-- Supplied passage --
How people pay in Europe

In our omnichannel world, digital payment methods are becoming increasingly more important. But the range of options is diverse – and Europeans' payment habits differ greatly in some cases. Which trends point the way to the future?  

If you are traveling to Stockholm, you can leave your cash at home without worrying. It is much more important to pack your credit card. Because many hotel rooms and even the rolls at the bakery are no longer available for cash. In Swedish churches, worshippers even donate to the collection cash-free – using Swish. The app has enabled real-time transfers since 2012 and is now used by the majority of the population.[1] 


In Denmark and the Netherlands, too, electronic payment is more popular than cash. For many Danes, the Swish counterpart MobilePay has become an indispensable part of everyday life. In the Netherlands, two-thirds of all cell phone users already use mobile banking.[2] What's more, the Dutch are European champions when it comes to contactless payment with wearables: in no other European country a smartwatch or fitness wristband is placed on the card reader as often.[3] 


In many other parts of Europe, consumers are also increasingly whipping out their mobiles to pay. Especially young people like it fast and convenient. In Spain, which has the most cash machines in Europe, the Bizum app is gaining ground. And with transactions tripling every year, the popularity of BLIK is growing rapidly in Poland. 


Italians love the convenience that cards offer.[4] Nevertheless, the Jiffy service for paying, sending and receiving payments via smartphone already has over five million fans.[5] In Germany, on the other hand, cash is still king. It is still used for almost 75 percent of all payment transactions. But the number of "adventurous youths" who are reaching for their smartphones instead of their wallets is rising fast.[6]


GLS is adapting to current trends and national preferences. For example, Polish parcel recipients can pay for cash on delivery shipments with BLIK. In Spain, tests are underway for payment with Bizum. Another example: In Hungary and Slovakia, GLS offers card payment at the delivery driver.

-- Information provided --
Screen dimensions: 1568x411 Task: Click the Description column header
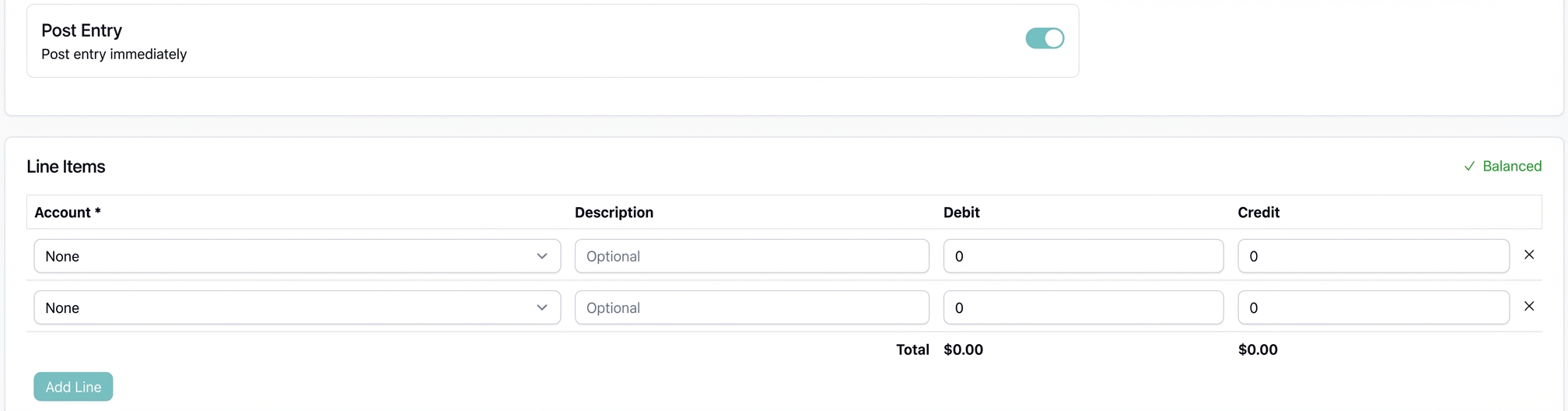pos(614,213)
...
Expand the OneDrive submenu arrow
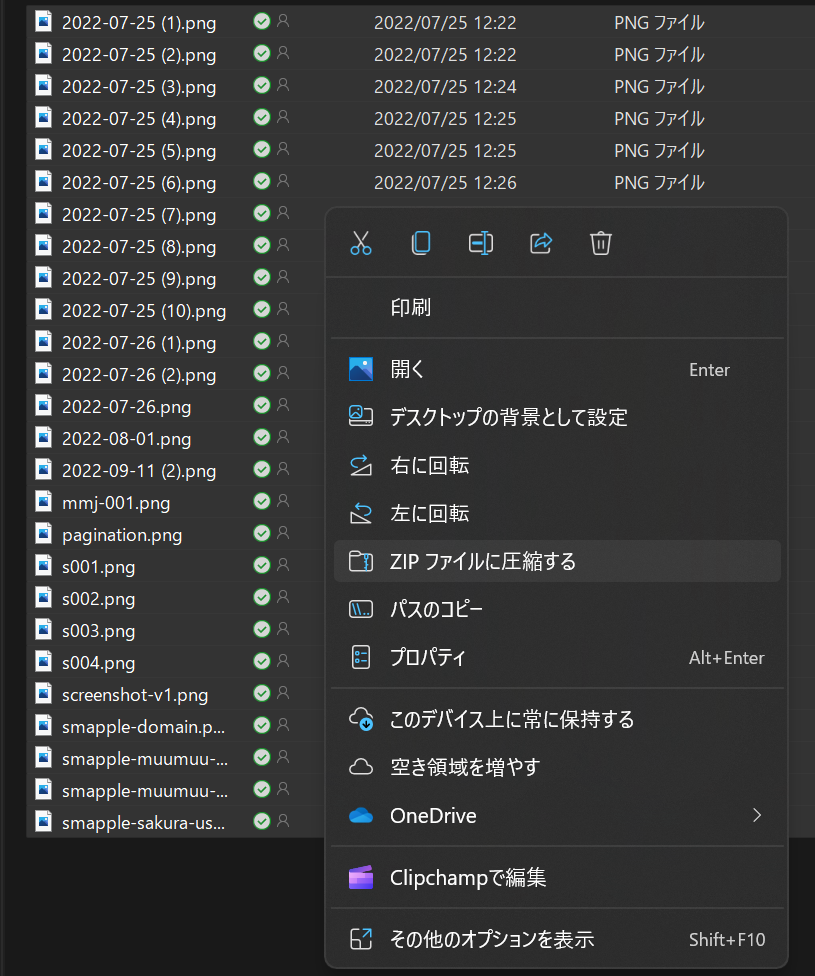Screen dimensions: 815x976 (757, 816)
==
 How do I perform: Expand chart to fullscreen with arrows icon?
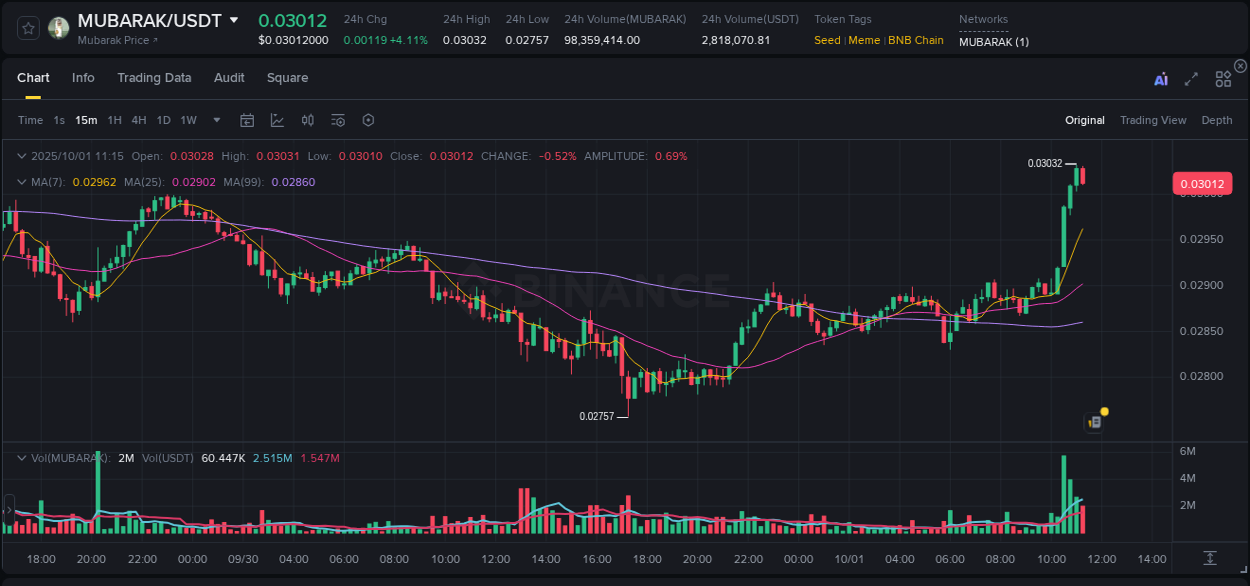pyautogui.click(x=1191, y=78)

-- Required work --
1. Using the payment article, explain why someone traveling to Stockholm can leave their cash at home. Answer in one to three sentences.
2. Please extract the part of the payment article starting at "Italians love the" and ending at "the delivery driver.".

-- Answers for this exercise --
1. Many hotel rooms and even rolls at the bakery in Stockholm can no longer be paid for with cash. That is why a credit card is the more important thing to pack.

2.
Italians love the convenience that cards offer.[4] Nevertheless, the Jiffy service for paying, sending and receiving payments via smartphone already has over five million fans.[5] In Germany, on the other hand, cash is still king. It is still used for almost 75 percent of all payment transactions. But the number of "adventurous youths" who are reaching for their smartphones instead of their wallets is rising fast.[6]


GLS is adapting to current trends and national preferences. For example, Polish parcel recipients can pay for cash on delivery shipments with BLIK. In Spain, tests are underway for payment with Bizum. Another example: In Hungary and Slovakia, GLS offers card payment at the delivery driver.